Below you can see all of the wooden braces in place. Likewise, you can see that I have now applied the fiberglass tape.
It's a little bit easier to see the fiberglass tape from this angle. You can also see (at the bottom) that I have applied two different layers of tape. Just as was the case when I taped the small forward panel, I applied the 4 inch tape first and then the 6 inch tape.
I placed an old bed sheet underneath the panel to prevent any excess epoxy from dripping down and accumulating on the hull. Notice the white bed sheet (which you see to the right) that is nearby. There is a space beneath the icebox that extends from the sink cabinet to the lazarette.
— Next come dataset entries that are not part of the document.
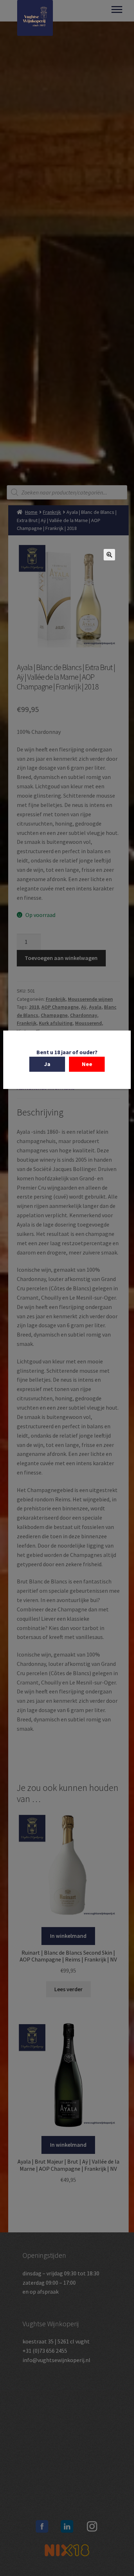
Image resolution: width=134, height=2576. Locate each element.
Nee (87, 1063)
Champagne (54, 1015)
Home (31, 512)
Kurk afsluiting (56, 1023)
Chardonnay (83, 1015)
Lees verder (68, 1989)
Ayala (95, 1007)
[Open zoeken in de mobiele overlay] (67, 492)
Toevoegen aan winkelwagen (61, 957)
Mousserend (88, 1023)
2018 (34, 1007)
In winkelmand (68, 1935)
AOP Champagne (60, 1007)
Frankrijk (52, 512)
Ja (47, 1063)
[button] (109, 554)
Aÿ (83, 1007)
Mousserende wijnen (90, 999)
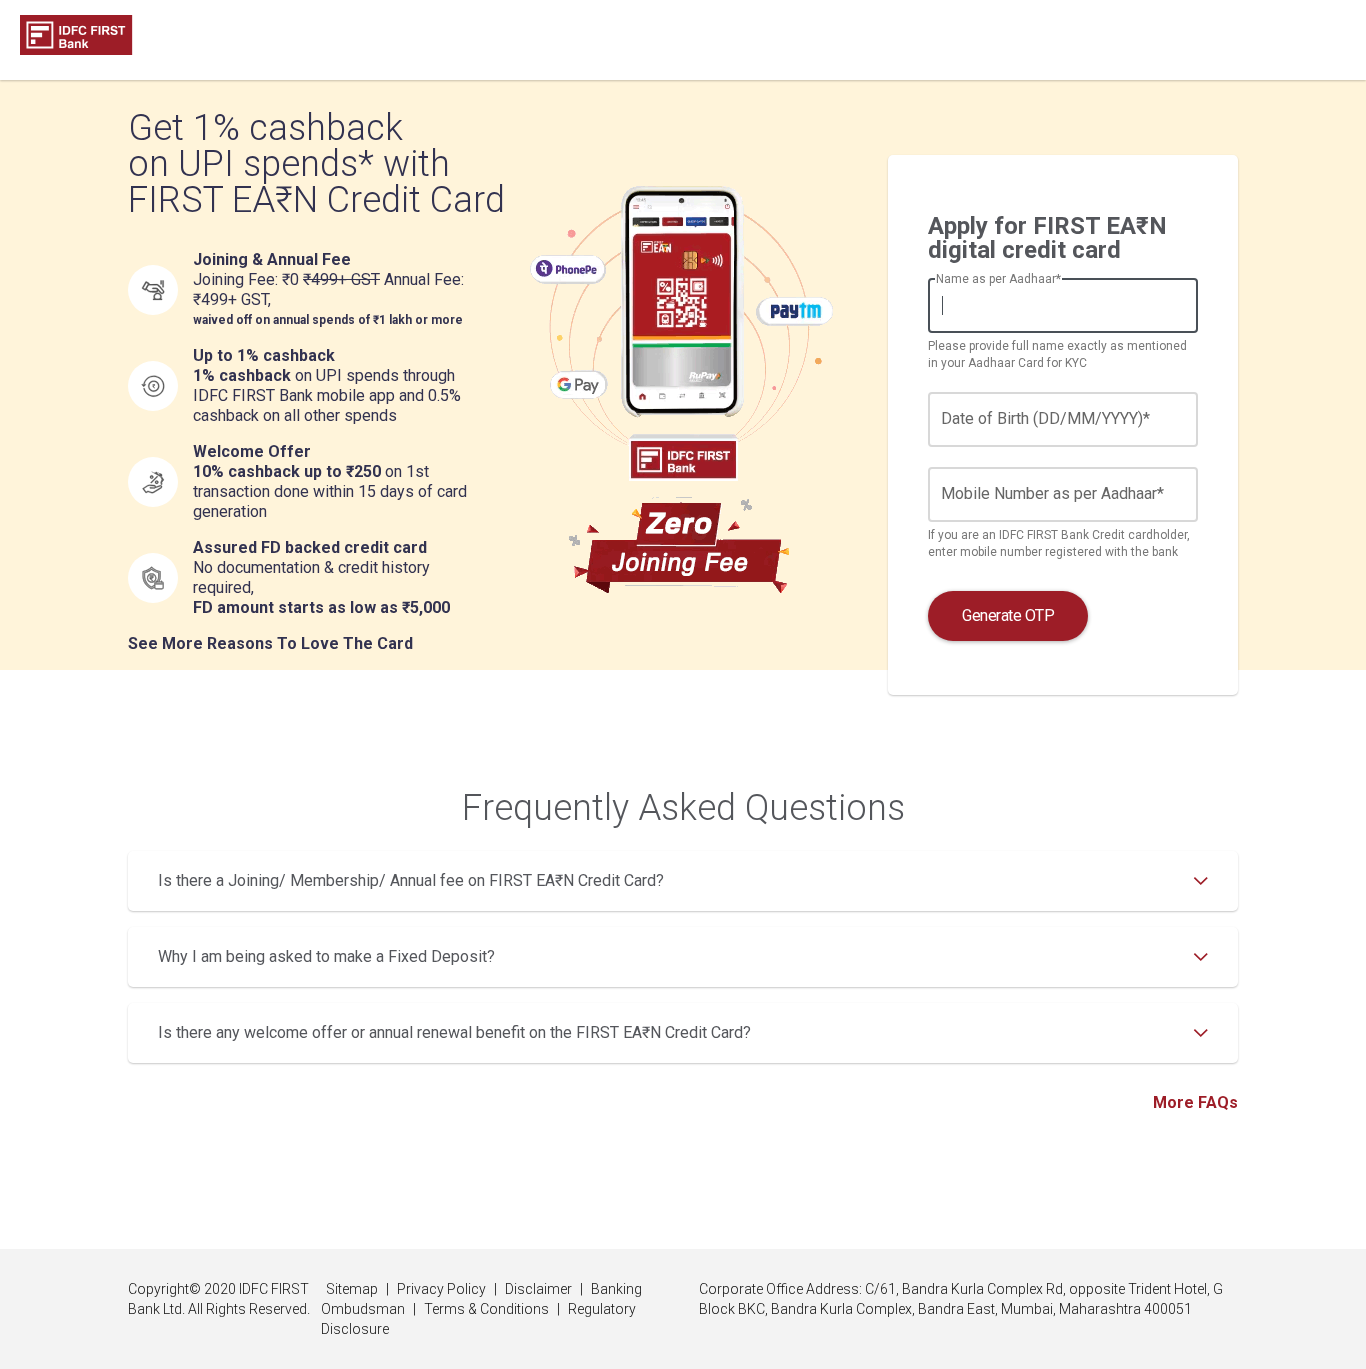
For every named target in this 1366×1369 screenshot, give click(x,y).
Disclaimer (538, 1289)
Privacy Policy (441, 1289)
At this time I was also working on the lazarette, and I did not want any dust from that project to work its way into the area around the icebox that I had just cleaned. This corridor of sorts between the galley sink and the lazarette was yet another reason why I wanted this modified sink cabinet, which would be used for the storage of plates, bowls, and glasses, to be sealed off from its adjacent spaces. If it were not sealed off, then all odors and gasses from the lazarette would freely float upward into this cabinet. At the bottom of the lazarette was the bilge. Within the lazarette there would be batteries, which of course would emit gasses when being charged. Also within the lazarette would be bags of trash. None of the odors or gases from these things would be welcome in this cabinet.
Typical scene outside the boat during much of the refitting, after a full day's work. I would stand in the companionway and do my epoxy mixing on the cockpit sole. After I was finished, I would, while still standing in the companionway, toss all used epoxy pots, paper towels, and gloves overboard. The following day, after the epoxy had hardened, I would gather the gloves and paper towels and then throw them away. The plastic epoxy pots I would reuse as many times as possible.
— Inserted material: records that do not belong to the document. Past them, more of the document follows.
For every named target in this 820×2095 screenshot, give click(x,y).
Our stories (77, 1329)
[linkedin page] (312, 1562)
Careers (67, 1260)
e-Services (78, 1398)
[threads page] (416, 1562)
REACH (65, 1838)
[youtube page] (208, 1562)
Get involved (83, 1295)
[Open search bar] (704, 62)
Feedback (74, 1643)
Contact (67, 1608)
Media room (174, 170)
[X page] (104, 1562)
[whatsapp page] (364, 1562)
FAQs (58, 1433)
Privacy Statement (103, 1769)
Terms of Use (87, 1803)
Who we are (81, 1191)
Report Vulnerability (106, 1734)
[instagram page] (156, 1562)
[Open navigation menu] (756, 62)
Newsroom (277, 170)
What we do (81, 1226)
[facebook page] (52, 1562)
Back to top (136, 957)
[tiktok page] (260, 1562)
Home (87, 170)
A day or two later, after the epoxy had dried, I turned my attention to the aft panel cleat. This of course was the cleat that would support the large shelf on its aft edge. In the picture below, I am making sure that the cleat is as level as possible. I'm using just two small screws to support the cleat during this leveling process.

Amazingly, this shelf was level, both forward to aft and port to starboard. Oh, and by the way, the boat itself was level. I made sure of this by testing the trailer for level.
Before installing the cleat, I needed to do some sanding. It would be much easier to sand the tape on the hull and aft panel prior to the installation of the cleat rather than after the installation.
The Rockwell Sonicrafter oscillating tool again proved to be an essential tool for this project. With its small triangular sanding head, it could reach areas that were inaccessible to the larger quarter-sheet sander.
When the time came to drill the screw holes (through the existing holes in the cleats) into the aft panel, I turned to my Milwaukee Tools right angle attachment. Like the oscillating tool, this tool was essential, not only on this project but also on many others during this refitting.

Finding toluene unnecessary at this point, I wiped down the area behind the cleat with acetone prior to the application of epoxy.
The aft panel after I had wet it out with neat epoxy.
The cleat after it had been wet out.
The cleat, covered with thickened epoxy.
The cleat, installed. Note the countersunk screw holes filled with thickened epoxy.
Now that I had completed these tasks, I could focus on the construction of the small shelf and the partitions that would hold the plates, bowls, and cups. That is the subject of the fifth part of this multipart article.

This ends this posting on how I installed the panels and cleats for the new galley sink cabinet on Oystercatcher, my Ericson 25.